The popular initiative foresees imposing a cap on immigration, which would represent a fundamentally new approach in immigration policy. It proposes that the permanent population of Switzerland should not increase by more than 0.2 per cent annually as the result of immigration. The initiative also proposes that at least 10 per cent of federal funds earmarked for development cooperation should be spent on promoting voluntary family planning.
The cap on residence permits would also apply to asylum seekers, persons granted entry on humanitarian grounds and those wanting to be reunited with a family member already in Switzerland. In these areas Switzerland is, however, bound by certain requirements under the Constitution and international agreements.
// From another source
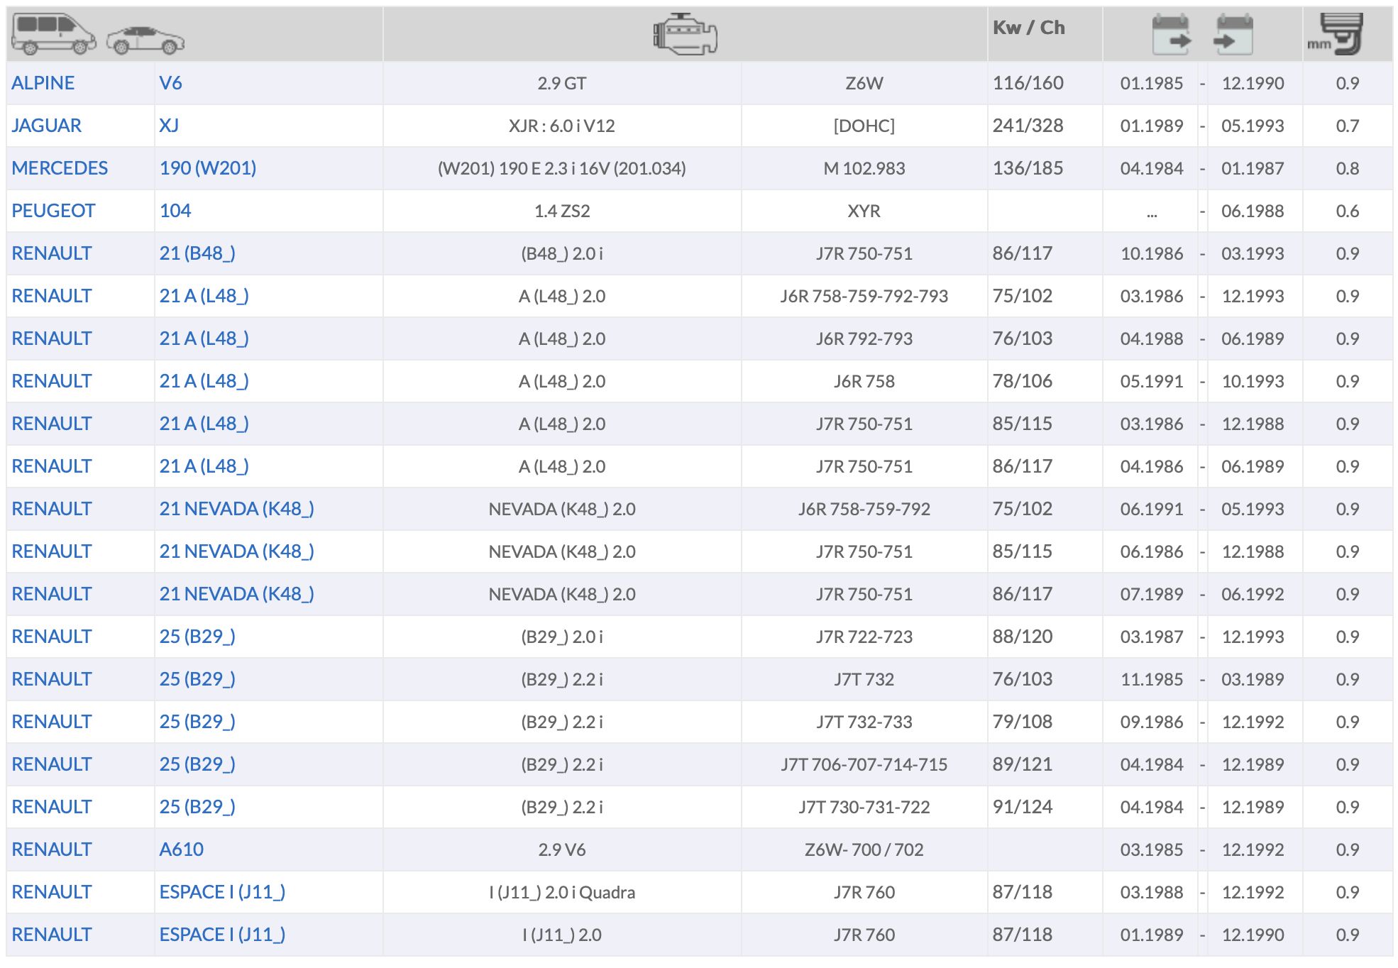This screenshot has height=968, width=1398.
Task: Select the MERCEDES brand link
Action: pos(60,168)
Furthermore, the various economic sectors would have less opportunity to recruit the foreign labour they require.
Current immigration policy in the interests of the economy
Current immigration policy is based on the free movement of persons with the EU and on allowing a restricted number of persons from non-EU states to enter Switzerland. Immigration from the EU is steered primarily by the economy’s need for labour. Greatly restricting immigration into Switzerland, as proposed by the initiative, would mean that some sectors of the economy would be unable to recruit the workers they require.
If the popular initiative is accepted, quotas for residence permits of more than one year would need to be set for all permit categories. As there are so many different categories, and the interests of the various economic sectors are so divergent, this would be an exceedingly complex and expensive administrative task.
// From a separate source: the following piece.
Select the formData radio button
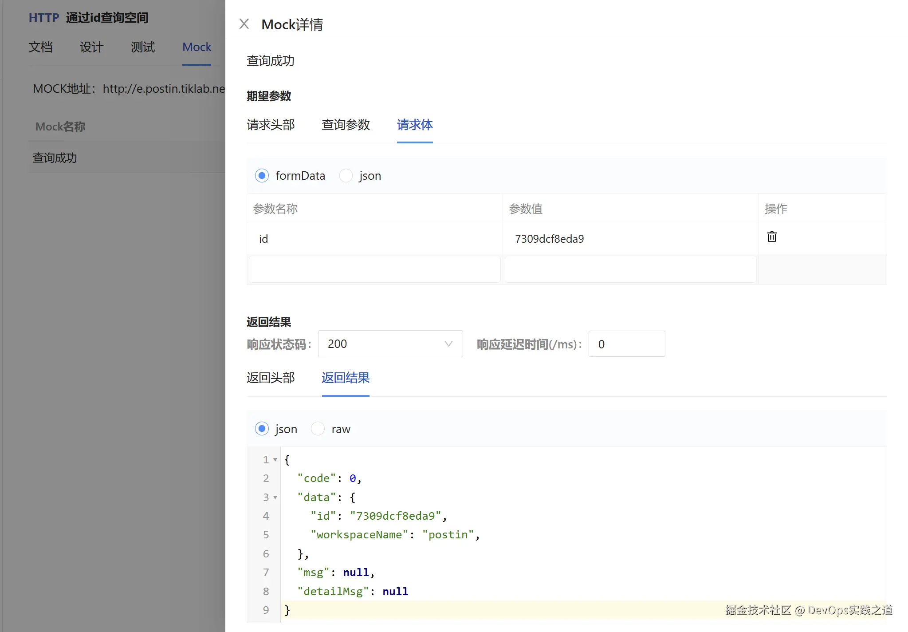[x=262, y=176]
Swiss practice in development cooperation tried and tested
In addition to the cap on residence permits, the initiative requires that 10 per cent of funds earmarked for development cooperation should be spent on measures to promote voluntary family planning. Long-term experience in Switzerland in the field of development cooperation has shown that isolated measures prove to be ineffective.
If the initiative is accepted, Switzerland would need to carry out projects in voluntary family planning in developing countries even if their effect was shown to be limited. It would also mean a reduction in funding for other important measures, and this could actually be counterproductive to the aims of the initiative.
The Federal Council requests the Federal Assembly to present the initiative to the electorate and cantons without a counter-proposal, recommending that it should be rejected.